Pendant plus de 3000 ans, les anciens Égyptiens croyaient qu’en préservant leur corps, leur âme vivrait pour l’éternité. Cela peut expliquer les efforts qu’ils ont déployés pour s’approvisionner en certaines des huiles et résines utilisées dans le processus de momification, selon les résultats d’une nouvelle analyse chimique des résidus récupérés dans les anciens vaisseaux d’embaumement égyptiens. Les conteneurs ont été découverts dans un atelier de momification sur le site antique de Saqqarah en 2016 et ont été inscrits avec les noms de leur contenu. Alors que certains de ces noms étaient connus des égyptologues, pour la première fois, les chimistes ont pu les associer aux recettes exactes utilisées il y a plus de 2500 ans.

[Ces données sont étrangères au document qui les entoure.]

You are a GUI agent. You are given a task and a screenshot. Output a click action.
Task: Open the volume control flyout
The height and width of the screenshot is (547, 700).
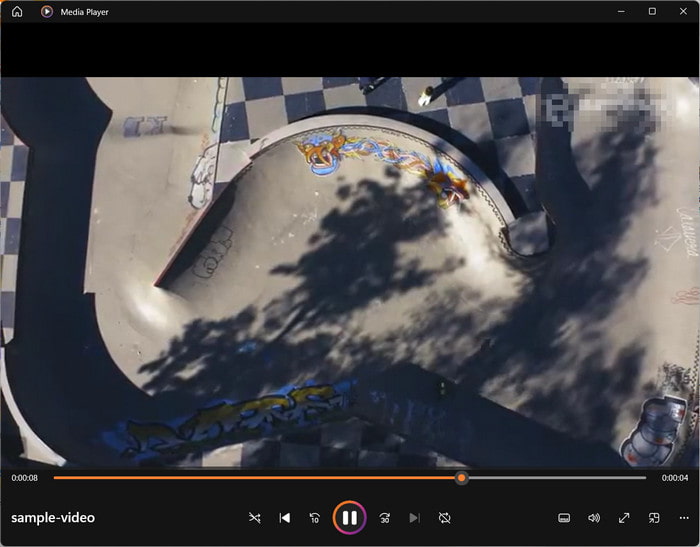point(594,518)
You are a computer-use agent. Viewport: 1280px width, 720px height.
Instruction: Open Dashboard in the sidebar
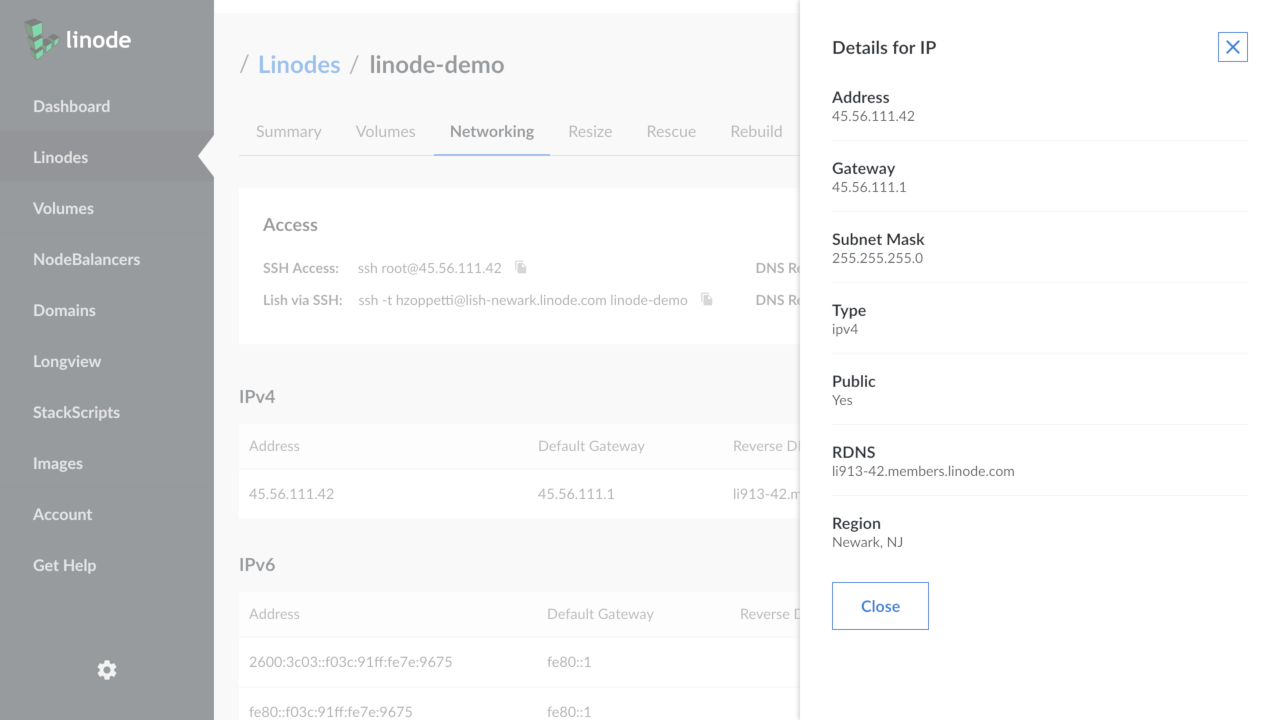71,106
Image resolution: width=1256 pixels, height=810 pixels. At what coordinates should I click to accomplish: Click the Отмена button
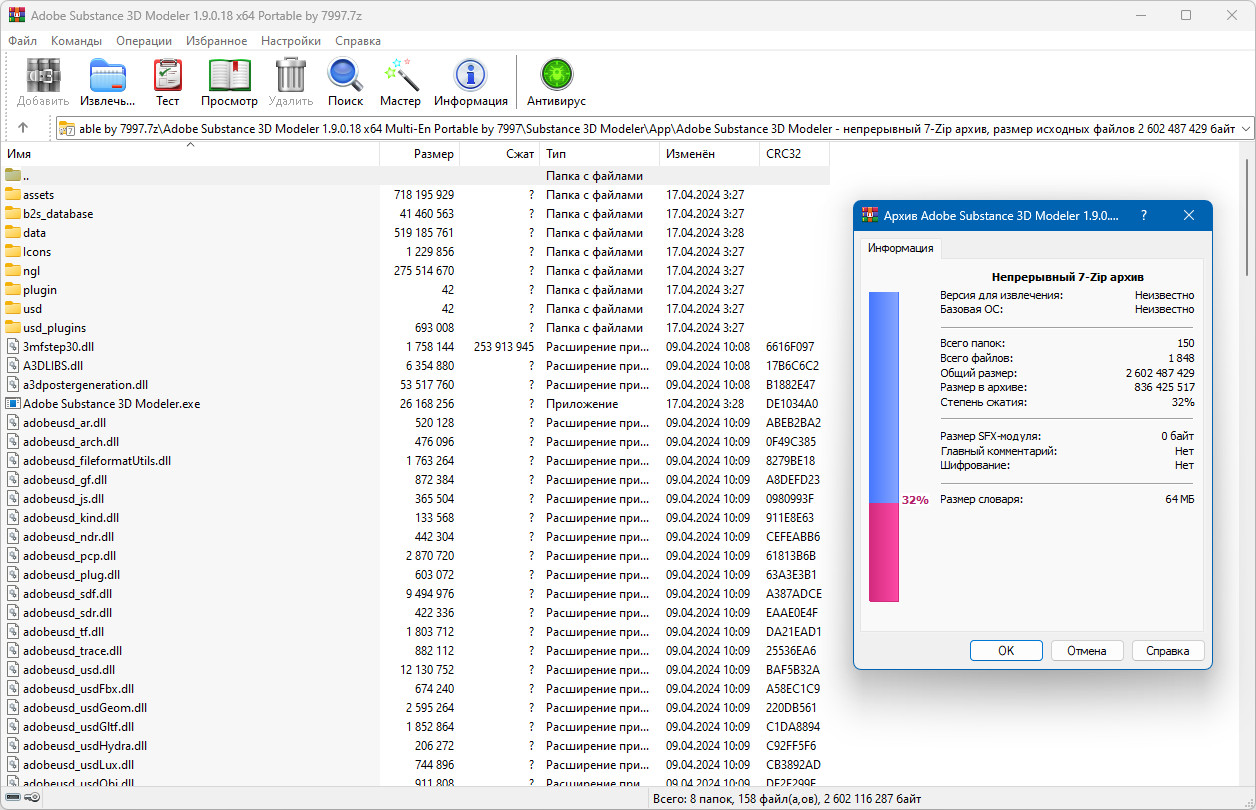pos(1086,650)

L’équipe germano-anglaise de chercheurs de l’Université Ludwig Maximilian de Munich et de l’Université de Tubingen, en collaboration avec le Centre national de recherche du Caire, a analysé les résidus chimiques de 35 des 121 récipients extraits d’un atelier souterrain et d’une chambre funéraire qui a été daté de 664 à 525 avant notre ère. Les préparations contenues dans les conteneurs ont été utilisées dans le processus de momification de 70 jours, qui a d’abord desséché le corps à l’aide de natron, un mélange de carbonates de sodium, avant de le traiter avec des résines et des huiles spécifiques connues pour leurs propriétés antimicrobiennes et antifongiques.
Les récipients échantillonnés étaient tous clairement étiquetés en hiératique – hiéroglyphes simplifiés – avec des instructions indiquant où ils devaient être placés, comme la tête ou la peau. À l’aide de GC-MS, l’équipe a identifié des résidus, notamment des huiles de conifères, des graisses animales et de la cire d’abeille. Ils ont également pu identifier une substance connue sous le nom d’antiu, qui était auparavant traduite par myrrhe, était en fait un mélange de plusieurs huiles ou goudrons dont le cèdre, le genévrier, le cyprès et la graisse animale.

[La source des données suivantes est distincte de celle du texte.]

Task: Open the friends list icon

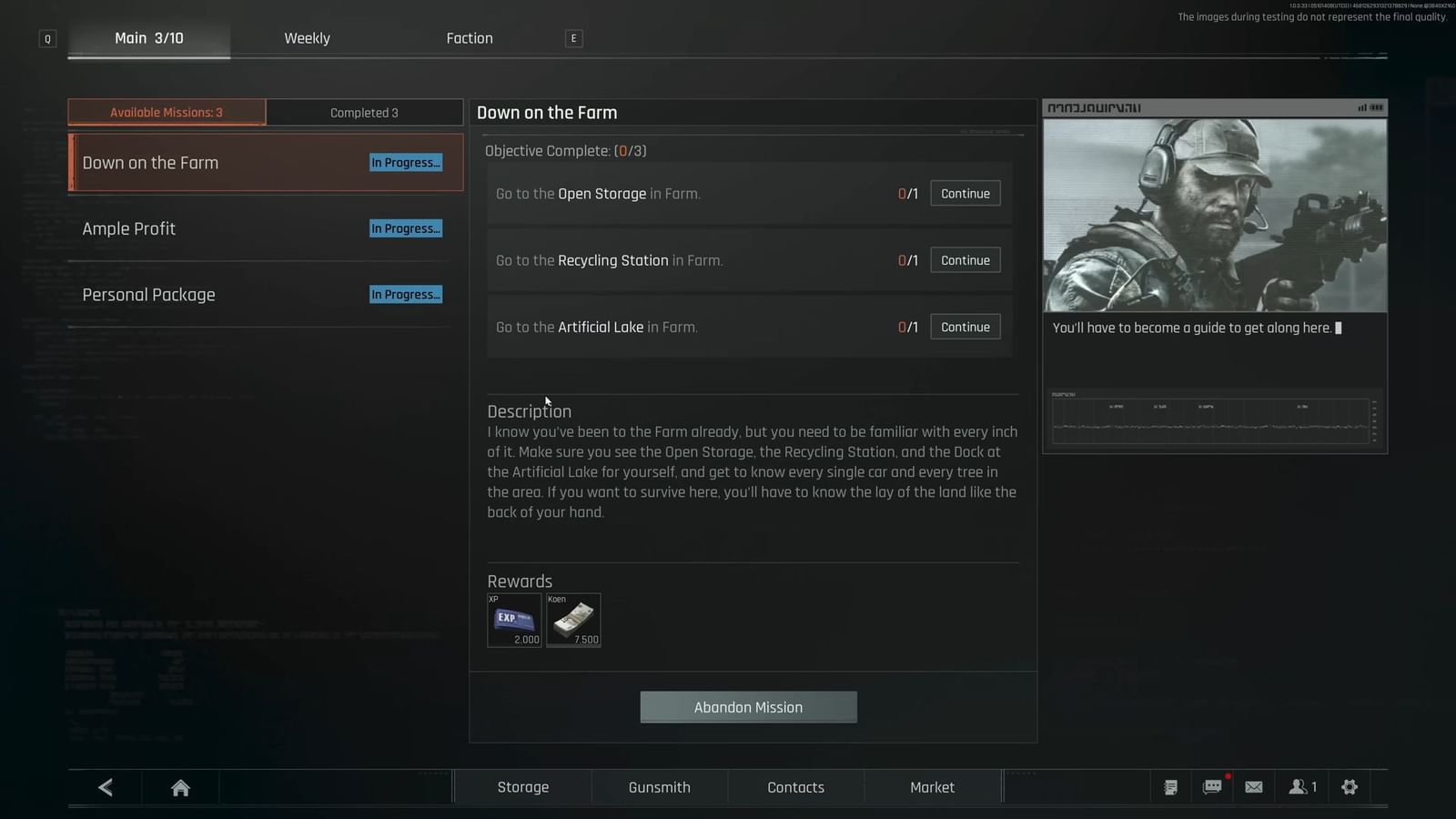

Une autre substance inconnue appelée sefet a été identifiée comme une formule parfumée à base de graisse avec des additifs végétaux. «Cela met en évidence l’importance de la chimie pour identifier ce qui a été réellement utilisé, plutôt que les matériaux d’embaumement utilisés basés sur des suppositions», explique le co-auteur et chimiste archéologique Stephen Buckley de l’Université de York. « Les recettes identifiées étaient complexes et il est clair que plusieurs produits naturels ont été mélangés avant d’être utilisés dans la momification. Cela a donné des « empreintes chimiques » complexes, difficiles à interpréter dans une certaine mesure, mais c’est la nature de ce type de recherche. »
L’une des découvertes les plus surprenantes a été la présence de gomme dammar, une résine d’arbre obtenue d’Asie du Sud-Est et de résine d’élémi, que l’on trouve en Asie du Sud-Est ou en Afrique tropicale, indiquant les vastes routes commerciales en place à cette époque. Dammar, une résine triterpénoïde, a des qualités antibactériennes, antifongiques et insecticides, similaires à d’autres huiles de conifères provenant du Proche-Orient. « Il est passionnant d’obtenir des preuves réelles d’un contact à longue distance », déclare Carl Heron, directeur de la recherche scientifique au British Museum. « Des recherches beaucoup plus passionnantes doivent être menées dans ce domaine pour identifier la ou les régions géographiques d’où proviennent ces substances. »
Heron dit que les recherches antérieures sur la chimie des pratiques d’embaumement reposaient souvent sur des échantillons limités, ce qui signifie que certains ingrédients ont sans aucun doute été oubliés ou mal interprétés. ‘[It’s] assez rare de découvrir un tel contexte et que les échantillons soient mis à disposition pour analyse», ajoute-t-il.